Amenabar, le réalisateur, offre un thriller horrifique sur fond de critique de la violence audiovisuel. De ce fait, plutôt que montrer la violence, il préfère la suggérer, la violence du snuff movie étant principalement retranscrite par le son ou par la description de ceux la regardant. En soit l'idée est bonne, et ça aurait pu marché avec de la violence plus poussé. Mais au final je n'éprouve rien envers ce snuff, je n'ai ressenti aucune peur, aucune curiosité, non, j'avais l'impression que le snuff était assez banal même, et du peu qu'on en voit, c'est ce qu'il semble être. Peut-être que pour d'autre ça fonctionnerait, mais perso j'ai déjà vu des films violents, des torture-porn ou même du guro. Donc pour me choquer, ou provoquer un choc simplement par le son et la description, il faut pas faire un truc qui semble gentillet.
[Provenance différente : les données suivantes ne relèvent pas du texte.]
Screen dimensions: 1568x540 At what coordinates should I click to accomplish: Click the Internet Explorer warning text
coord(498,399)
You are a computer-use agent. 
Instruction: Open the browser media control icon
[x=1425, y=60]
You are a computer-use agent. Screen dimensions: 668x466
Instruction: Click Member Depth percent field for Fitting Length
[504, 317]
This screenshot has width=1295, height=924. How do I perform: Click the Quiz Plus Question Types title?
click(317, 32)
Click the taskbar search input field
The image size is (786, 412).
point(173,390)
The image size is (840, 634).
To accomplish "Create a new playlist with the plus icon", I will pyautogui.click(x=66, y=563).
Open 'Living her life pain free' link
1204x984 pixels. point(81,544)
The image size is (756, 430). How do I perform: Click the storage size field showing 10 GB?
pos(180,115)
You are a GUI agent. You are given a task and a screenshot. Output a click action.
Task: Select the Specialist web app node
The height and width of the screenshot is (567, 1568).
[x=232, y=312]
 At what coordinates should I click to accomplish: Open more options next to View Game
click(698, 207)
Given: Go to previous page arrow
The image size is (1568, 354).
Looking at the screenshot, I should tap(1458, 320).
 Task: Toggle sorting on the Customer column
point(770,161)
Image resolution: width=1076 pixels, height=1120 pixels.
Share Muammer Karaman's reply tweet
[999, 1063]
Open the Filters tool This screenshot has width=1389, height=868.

Mais Tesis n'en reste pas moins un film qui se laisse regarder, qui joue de son mystère pour intéressé le spectateur, arrive à créer de la tension pendant certaines séquences. Le film est doté de certains bons plans malheureusement assez rare, comme le début où le professeur est dans la salle d'archive vidéo, l'utilisation de l'ombre lors d'un plan le fait paraitre être un monstre. Ce passage était pas mal du tout.
Amenabar fait quand même l'erreur de ne pas plus caché son mystère, il le révèle assez vite, ou plutôt il donne trop facilement les clés pour le découvrir. Ce qui fait que lorsqu'il essaye de cacher les pistes de son histoire, on ne rentre plus dedans malheureusement, et on sent une longueur dans le film.
Pour autant on a quand même le droit à un film assez sympathique, avec des acteurs convainquant bien que le personnage principal cabotine un peu. Son personnage aurait mérité un développement plus travaillé, notamment sur sa partie déviante. On le voit qu'au fond la violence l'excite, qu'elle aime ça bien qu'elle dit en être révulsé. Mais j'ai l'impression qu'Amenabar a peur d'aller trop loin dans ce thème et de choquer le spectateur.
Et c'est un peu le problème du film, c'est censé parler d'image choquante, sauf que le film ne l'est pas, et qu'on a pas l'impression non plus que ce qui est suggéré l'est.
Tesis est un film assez sympathique, qui aurait pu être mieux si son réalisateur ne s'amuser pas à faire une critique pleine de lourdeur sur la violence audiovisuelle.
On a le droit à une mise en scène correcte, et une bonne utilisation de la musique. Mais ce n'est pas assez pour en faire un très bon film.